Work order: Your answer must consist of exactly the lines below, starting with the line with "Identify the click" and going on through the line with "Add to cart (41, 454)", and nothing else.
Input for this task section start
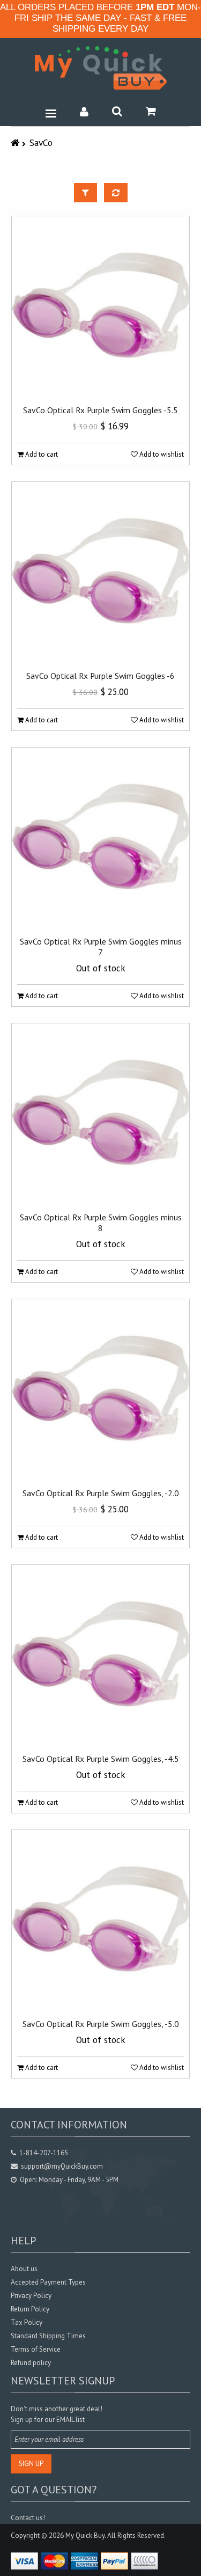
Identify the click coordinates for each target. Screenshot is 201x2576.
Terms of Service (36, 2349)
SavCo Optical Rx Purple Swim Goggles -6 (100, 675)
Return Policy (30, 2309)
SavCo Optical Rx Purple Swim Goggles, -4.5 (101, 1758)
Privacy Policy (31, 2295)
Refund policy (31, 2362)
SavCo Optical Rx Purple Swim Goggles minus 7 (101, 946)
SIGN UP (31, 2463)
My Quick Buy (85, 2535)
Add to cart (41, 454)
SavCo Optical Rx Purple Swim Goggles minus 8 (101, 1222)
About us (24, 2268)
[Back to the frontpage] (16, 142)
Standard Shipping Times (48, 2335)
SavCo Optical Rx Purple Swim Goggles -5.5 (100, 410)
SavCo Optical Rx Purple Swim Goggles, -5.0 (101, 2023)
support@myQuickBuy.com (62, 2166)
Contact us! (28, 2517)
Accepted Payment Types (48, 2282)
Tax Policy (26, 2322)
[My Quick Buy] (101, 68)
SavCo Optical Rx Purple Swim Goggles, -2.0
Input for this task section end
Input for this task section start
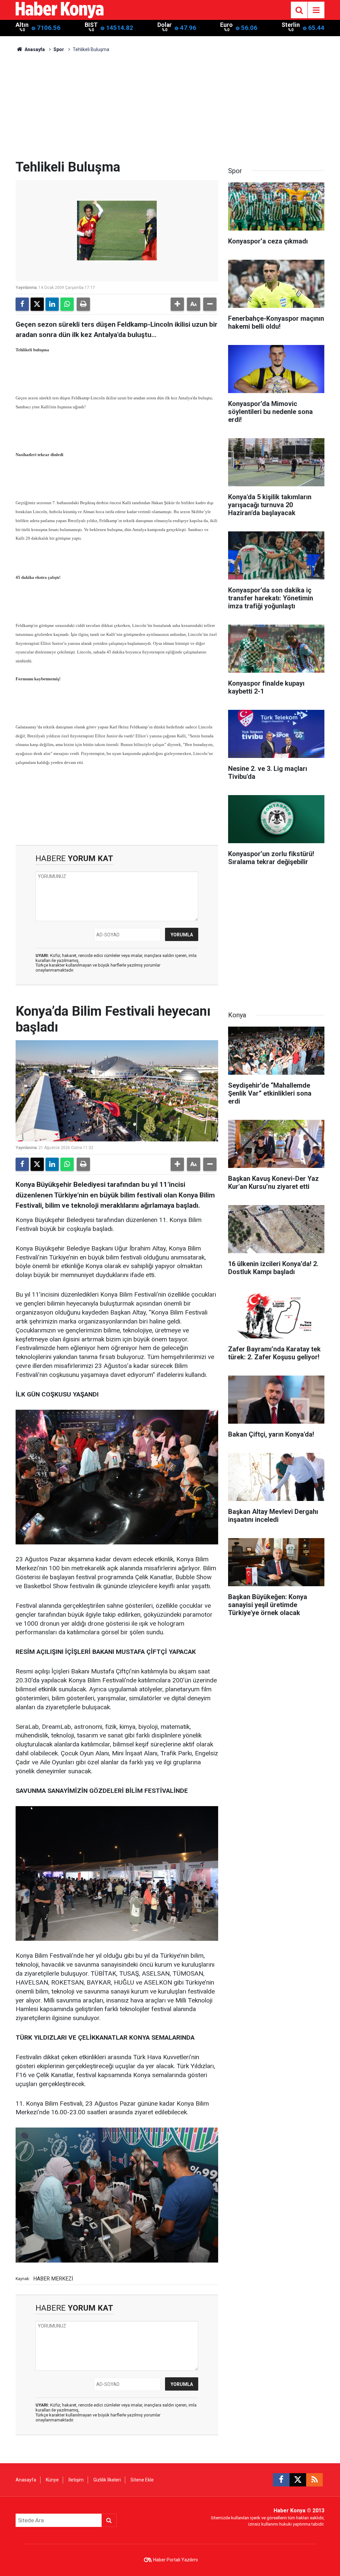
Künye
Input for this task section end
Expected answer:
Identify the click coordinates for each target. Screenshot is 201x2576.
Terms of Service (36, 2349)
SavCo Optical Rx Purple Swim Goggles -6 (100, 675)
Return Policy (30, 2309)
SavCo Optical Rx Purple Swim Goggles, -4.5 (101, 1758)
Privacy Policy (31, 2295)
Refund policy (31, 2362)
SavCo Optical Rx Purple Swim Goggles minus 7 (101, 946)
SIGN UP (31, 2463)
My Quick Buy (85, 2535)
Add to cart (41, 454)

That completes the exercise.